It should be noted that we cannot ascertain the number of antibiotic prescriptions given to both patients who had an antibiotic and non-antibiotic responsive diagnosis because of the retrospective nature of our study. Therefore, we cannot assume that every antibiotic prescription included in our survey was unnecessary. Furthermore, the study was conducted in one outpatient setting and during the winter and spring seasons (December 2012- April 2013) which might influence the morbidity patterns and practices may have changed as a result of seasonal variations. However, these limitations do not detract from the study’s strength in documenting a high unacceptable rate of antibiotic prescriptions between military pediatricians in the ED and the study can be used as a quality project to monitor the use of antibiotics in the same setting.

Military prescribers and healthcare providers in the RMS/JAF should be aware of the problems associated with the over prescribing and over consumption of antibiotics particularly in pediatrics. Efforts should be targeted on emergency departments through establishing programs that reduce inappropriate antibiotic prescribing. This could be achieved through educational interventions that influence physicians performance in the form of Continuing Medical Education (CME) programs, CME sessions of small groups involving peers, delivery of a message by a local opinion leader, academic detailing (visits by trained physician educators such as pharmacists) and feedback system.5,24 Furthermore, Establishment of Drug and Therapeutic Committees (DTCs) that regularly review antibiotics utilization, conduct audits and carry out monitoring and supervision of military prescribers are warranted. Military prescribers should adopt the guidelines endorsed by the National Institute for Health and Clinical Excellence (NICE) which recommend either delaying or not prescribing antibiotic prescriptions for five common diagnosis; acute sore throat, acute otitis media, acute cough/bronchitis, acute sinusitis and common cold. This policy has approved to reduce antibiotic use for the above conditions up to (80%).25 Moreover, cost containment and cost reduction measures are necessary to optimize utilization of available resources without compromising the quality of care in view of limited resources and budget constraints particularly at the RMS and generally in Jordan. For example, establishing a higher fee system for expensive drugs such as antibiotics might be considered a cost-effective economic strategy to contain antibiotic over prescription. This was proven in a study that was carried out in Nepal which reported significantly lower percentage of antibiotic prescriptions and significantly higher percentage of prescriptions conforming to standard treatment GLs in health facilities charging a higher fee per expensive items such as antibiotics compared to those charging a flat fee per prescription.26 In addition, Parents need to recognize the value of antibiotics, the importance of using them for their children as required and avoid from them when unnecessary. Such behavioral changes can be done using educational programs and tools that are specially designed to target the parents such as using media i.e. radio and TV programs, distributing educational brochures and posters.
::::
*Task details*: Reproduce word for word everything in the passage on antibiotic prescribing from "It should be" down to "the same setting.".

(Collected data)
::::
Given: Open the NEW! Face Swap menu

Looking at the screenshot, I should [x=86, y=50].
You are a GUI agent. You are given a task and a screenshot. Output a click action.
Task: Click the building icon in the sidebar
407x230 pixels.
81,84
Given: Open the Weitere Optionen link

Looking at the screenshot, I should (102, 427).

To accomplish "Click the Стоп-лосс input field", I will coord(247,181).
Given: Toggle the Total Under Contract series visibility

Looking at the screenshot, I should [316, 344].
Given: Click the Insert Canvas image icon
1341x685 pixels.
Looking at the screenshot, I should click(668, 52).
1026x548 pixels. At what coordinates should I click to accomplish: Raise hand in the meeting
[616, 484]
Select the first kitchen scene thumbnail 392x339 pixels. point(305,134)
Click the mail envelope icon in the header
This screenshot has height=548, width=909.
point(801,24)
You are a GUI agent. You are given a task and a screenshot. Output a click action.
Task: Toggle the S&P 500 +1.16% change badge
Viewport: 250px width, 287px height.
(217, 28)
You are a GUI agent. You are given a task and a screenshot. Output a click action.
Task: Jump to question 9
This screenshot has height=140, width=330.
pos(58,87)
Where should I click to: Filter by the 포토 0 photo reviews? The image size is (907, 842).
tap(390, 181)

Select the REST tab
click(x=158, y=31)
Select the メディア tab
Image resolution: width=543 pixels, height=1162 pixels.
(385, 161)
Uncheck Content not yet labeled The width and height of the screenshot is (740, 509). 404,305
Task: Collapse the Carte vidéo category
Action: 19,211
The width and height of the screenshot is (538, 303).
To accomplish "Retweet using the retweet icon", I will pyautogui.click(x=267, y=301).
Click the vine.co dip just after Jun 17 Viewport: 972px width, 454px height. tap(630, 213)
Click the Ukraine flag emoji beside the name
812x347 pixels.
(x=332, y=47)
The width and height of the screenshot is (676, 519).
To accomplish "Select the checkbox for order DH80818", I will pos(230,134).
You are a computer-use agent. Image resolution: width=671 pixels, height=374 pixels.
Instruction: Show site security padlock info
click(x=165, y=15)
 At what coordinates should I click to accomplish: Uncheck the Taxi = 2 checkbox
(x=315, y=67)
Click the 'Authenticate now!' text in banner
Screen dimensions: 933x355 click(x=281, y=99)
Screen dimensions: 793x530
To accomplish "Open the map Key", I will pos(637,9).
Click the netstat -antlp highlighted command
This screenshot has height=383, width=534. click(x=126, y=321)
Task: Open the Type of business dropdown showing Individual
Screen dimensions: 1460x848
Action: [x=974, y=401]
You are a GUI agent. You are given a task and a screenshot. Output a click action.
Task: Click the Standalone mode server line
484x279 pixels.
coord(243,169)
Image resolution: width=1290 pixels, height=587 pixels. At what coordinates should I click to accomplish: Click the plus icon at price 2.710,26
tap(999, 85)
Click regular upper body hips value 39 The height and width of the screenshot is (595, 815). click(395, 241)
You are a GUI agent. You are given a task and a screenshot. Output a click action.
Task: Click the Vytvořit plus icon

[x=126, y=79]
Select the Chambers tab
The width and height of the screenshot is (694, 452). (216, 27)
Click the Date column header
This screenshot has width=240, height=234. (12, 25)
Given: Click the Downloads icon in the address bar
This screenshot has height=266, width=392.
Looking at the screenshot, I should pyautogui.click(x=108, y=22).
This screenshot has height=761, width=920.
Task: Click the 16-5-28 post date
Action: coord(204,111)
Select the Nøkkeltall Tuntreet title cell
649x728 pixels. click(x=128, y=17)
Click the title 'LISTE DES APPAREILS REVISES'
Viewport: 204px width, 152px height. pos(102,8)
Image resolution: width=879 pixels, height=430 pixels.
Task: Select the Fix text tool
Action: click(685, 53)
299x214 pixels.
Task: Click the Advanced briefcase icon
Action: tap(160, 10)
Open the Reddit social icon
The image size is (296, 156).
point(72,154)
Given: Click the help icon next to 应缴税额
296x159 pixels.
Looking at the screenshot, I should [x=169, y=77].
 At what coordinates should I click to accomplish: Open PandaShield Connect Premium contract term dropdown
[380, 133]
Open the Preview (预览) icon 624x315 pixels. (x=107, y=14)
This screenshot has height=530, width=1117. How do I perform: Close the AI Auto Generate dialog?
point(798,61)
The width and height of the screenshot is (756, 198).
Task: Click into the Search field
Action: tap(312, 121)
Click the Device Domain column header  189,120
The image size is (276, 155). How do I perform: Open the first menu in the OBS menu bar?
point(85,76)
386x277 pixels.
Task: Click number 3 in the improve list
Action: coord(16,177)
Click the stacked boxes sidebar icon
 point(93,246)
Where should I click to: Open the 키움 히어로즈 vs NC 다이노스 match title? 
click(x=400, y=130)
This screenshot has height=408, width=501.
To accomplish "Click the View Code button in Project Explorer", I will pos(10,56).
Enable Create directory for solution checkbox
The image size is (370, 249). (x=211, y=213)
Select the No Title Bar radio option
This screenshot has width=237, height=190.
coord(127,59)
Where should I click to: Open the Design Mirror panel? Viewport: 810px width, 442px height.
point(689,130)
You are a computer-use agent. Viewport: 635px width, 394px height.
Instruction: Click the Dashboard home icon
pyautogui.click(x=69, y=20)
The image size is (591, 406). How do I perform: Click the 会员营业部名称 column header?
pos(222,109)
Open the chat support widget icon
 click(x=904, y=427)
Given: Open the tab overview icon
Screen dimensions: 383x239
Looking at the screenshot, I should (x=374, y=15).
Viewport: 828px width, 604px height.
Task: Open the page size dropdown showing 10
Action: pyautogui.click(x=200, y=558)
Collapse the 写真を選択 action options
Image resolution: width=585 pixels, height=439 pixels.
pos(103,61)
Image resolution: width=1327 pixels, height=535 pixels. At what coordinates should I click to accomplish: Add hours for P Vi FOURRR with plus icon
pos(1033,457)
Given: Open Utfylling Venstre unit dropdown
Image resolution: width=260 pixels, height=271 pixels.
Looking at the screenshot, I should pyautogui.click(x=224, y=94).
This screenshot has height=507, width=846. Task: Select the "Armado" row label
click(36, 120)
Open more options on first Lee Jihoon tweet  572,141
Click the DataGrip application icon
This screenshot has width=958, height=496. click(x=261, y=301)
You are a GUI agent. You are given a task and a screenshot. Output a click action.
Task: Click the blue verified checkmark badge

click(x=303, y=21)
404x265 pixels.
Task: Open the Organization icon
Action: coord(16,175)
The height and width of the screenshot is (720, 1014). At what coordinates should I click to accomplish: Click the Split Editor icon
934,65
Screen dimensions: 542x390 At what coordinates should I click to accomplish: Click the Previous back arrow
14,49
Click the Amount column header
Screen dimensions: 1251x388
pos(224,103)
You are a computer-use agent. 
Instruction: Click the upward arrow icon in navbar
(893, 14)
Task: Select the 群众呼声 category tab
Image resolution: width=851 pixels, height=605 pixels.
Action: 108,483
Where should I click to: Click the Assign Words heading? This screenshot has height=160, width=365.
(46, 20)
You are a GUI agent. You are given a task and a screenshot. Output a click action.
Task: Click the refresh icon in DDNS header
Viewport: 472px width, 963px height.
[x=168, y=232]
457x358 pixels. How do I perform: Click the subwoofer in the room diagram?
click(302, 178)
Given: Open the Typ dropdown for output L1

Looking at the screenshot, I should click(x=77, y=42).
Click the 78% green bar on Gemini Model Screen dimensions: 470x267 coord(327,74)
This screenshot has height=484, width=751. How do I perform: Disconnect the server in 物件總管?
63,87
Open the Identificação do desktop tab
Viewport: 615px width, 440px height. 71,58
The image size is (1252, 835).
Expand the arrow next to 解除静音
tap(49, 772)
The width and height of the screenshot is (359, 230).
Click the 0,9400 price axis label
::::
*Reply*:
It should be noted that we cannot ascertain the number of antibiotic prescriptions given to both patients who had an antibiotic and non-antibiotic responsive diagnosis because of the retrospective nature of our study. Therefore, we cannot assume that every antibiotic prescription included in our survey was unnecessary. Furthermore, the study was conducted in one outpatient setting and during the winter and spring seasons (December 2012- April 2013) which might influence the morbidity patterns and practices may have changed as a result of seasonal variations. However, these limitations do not detract from the study’s strength in documenting a high unacceptable rate of antibiotic prescriptions between military pediatricians in the ED and the study can be used as a quality project to monitor the use of antibiotics in the same setting.